Well, here I sit watching another episode of “Saving Grace.” Pretty bad night of TV for me to be watching this. It’s supposed to be set in Oklahoma City, and that really makes me wince. I have visions of people all over the country watching it and thinking, “So that’s what Oklahoma City is like.”
The only reason I watch the show is to see how they depict OKC, where I lived most of my life. For starters, it was filmed in Canada, so don’t think you’re looking at OKC if you watch.
I don’t know for sure how fiction writers set their scenes, but I have some suggestions. First, don’t go overboard on stereotypical characters. Just because your setting is Oklahoma doesn’t mean you should fill the local police precinct with cowboys and Indians. They aren’t that conspicuous in Oklahoma City these days, and of those that are there, not all wear cowboy boots and hats. Or braids.
When you name all those colorful “locals,” try being more original than picking their surnames off a state map: (H)Anadarko, Ada, Dewey, and Stillwater are towns in Oklahoma. And if you must use maps, use them to ensure those intersections you mention really are intersecting, not parallel, streets. Also be aware that maps do not label exclusive neighborhoods as such. Don’t give your fictional car wash an address that puts it right in the middle of the city’s most exclusive residential neighborhood. Research, people, research.

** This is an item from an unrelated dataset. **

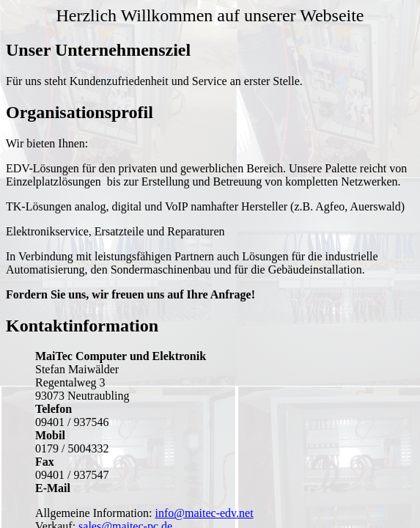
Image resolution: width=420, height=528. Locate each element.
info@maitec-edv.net (205, 513)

Practice your understanding of geography and distance. If a city is over 600 square miles in area, and the police headquarters is smack in the middle in downtown, your characters are not going to get from there to the middle of a cattle pasture in ten minutes. Not without their sirens, anyway.
A few appropriate props can be useful to set a scene, but don’t fill an entire precinct station with University of Oklahoma memorabilia. Yes, OU football is very big in the state and that stuff is recognized across the country, but chances are very good that the station also houses a variety of other fans, just as rabid, who wouldn’t stand for an exclusively OU decor. Fortunately, this season it looks like they’ve dumped the OU stuff. Just an American flag on the wall. Surprise! One police station looks pretty much like another after all.
There have been a few references to local landmarks — the Paseo District, Bricktown, Frontier City, Quail Springs Mall — and to other cities across the state. All correct and in context this year, thank goodness. Also a few references to the bombing and the Murrah Building, and an actual shot of the memorial that stands there now. Local footage. Hurray!
Holly Hunter still plays her character, Grace Hanadarko, waaay over the top. Or maybe it’s written that way. Either way, I don’t particularly like Grace. Cursing, boozing, smoking, sleeping around. I guess that’s the point. Make her a real sinner so she needs to be saved by the angel, Earl. Earl!! The writers just had to name him Earl? And by the way, could somebody please feed Ms. Hunter? She’s creepy skinny.
Anyway, the point is, I can’t possibly be objective about this show because I know too much about where it supposedly takes place. Makes me wonder how New Yorkers or Los Angelinos or Miamians can watch all those shows set in their cities. Hearing familiar names and locations mentioned is very distracting, especially when they’re wrong. Or maybe I’m just too critical because the whole show irritates me. Maybe it’s just the editor in me wanting to find fault in someone else’s work. Force of habit and all that. Believe me, it’s a curse.